Does anyone know how to get a scematic or locator for the solenoid from hell? A mechanic said he's disconnect the infernal switch if he was sure of the location. I also saw in a thread here about a part that can cap the cable so it stays clean if it has to be reconnected for dealer maintenance. Thanks old buddies.


----------



## Xman (Oct 31, 2004)

spend $20 and by the CAGS eliminator. you can easily do this yourself if you can get safely under the car.

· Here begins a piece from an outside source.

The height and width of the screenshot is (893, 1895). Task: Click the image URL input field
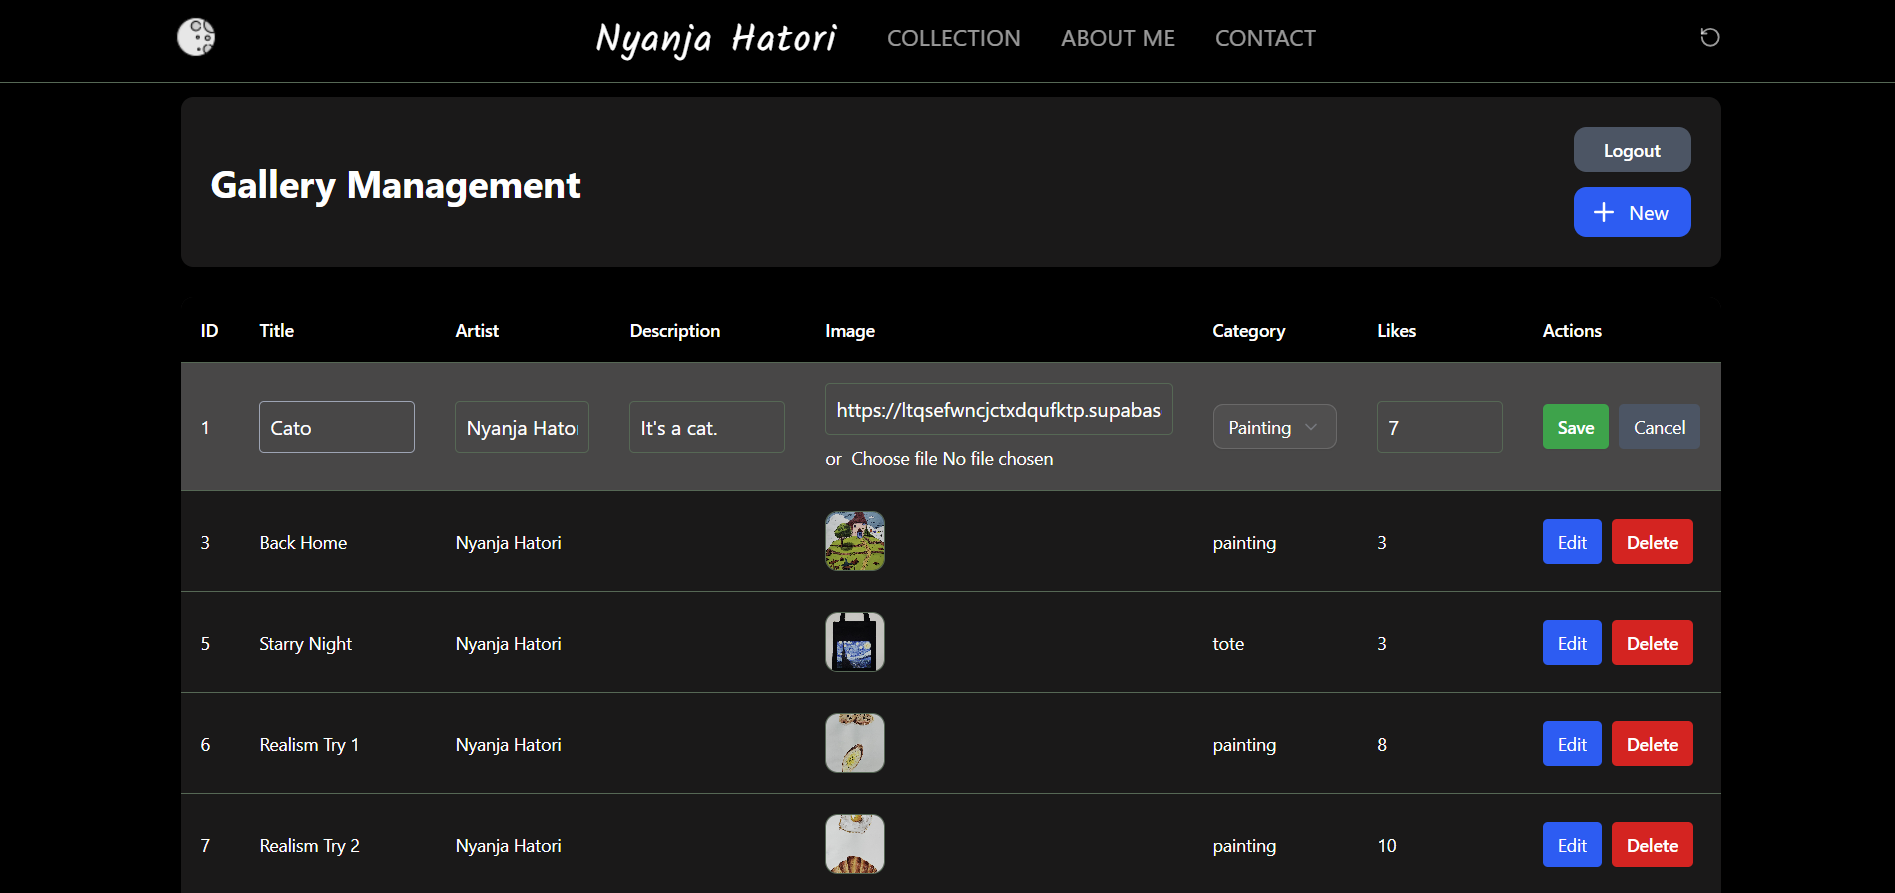click(997, 410)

http://www.pfyc.com/store/merchant....egory_Code=GT&Screen=PROD&Product_Code=VT6001


----------



## GTODEALER (Jan 7, 2005)

Hell, I stock them.... 30.00 shipped! :cheers


----------



## wildchildm39 (Jun 14, 2005)

Is it the same for the 05?


----------



## I Stall Automatics (Aug 10, 2005)

wildchildm39 said:


> Is it the same for the 05?


I got one for "04-05" (and it works)... I believe they are no different.


----------



## GTODEALER (Jan 7, 2005)

I Stall Automatics said:


> I got one for "04-05" (and it works)... I believe they are no different.


Yep same thing and I stock them! :cheers


----------



## jontyrees (Dec 21, 2004)

Or buy a pack of resistors at Radio Shack for $0.97, and stick one in the end of the cable. Same thing as the CAGS Eliminator for a lot less. That's what I did, (also wrapped a bit of electrical tape arounf the end to keep the resistor in and clean).

There are pics and instructions at LS1.com, or LS1V8.com or something similar.


----------



## wildchildm39 (Jun 14, 2005)

Or it can be deleted with LS2 edit


----------



## Good 2 go (Sep 7, 2005)

I have test driven 2 05 goats, and the CAGS did not even rear it's head. My 98 T/A behaved entirely different. It would catch me almost constantly. I think GM has altered it's functionality, so that the operation is less intrusive. When I get my 05, I don't think Ill even bother with disabling it, but we'll see. Driving a car daily is not at all like a test drive.


----------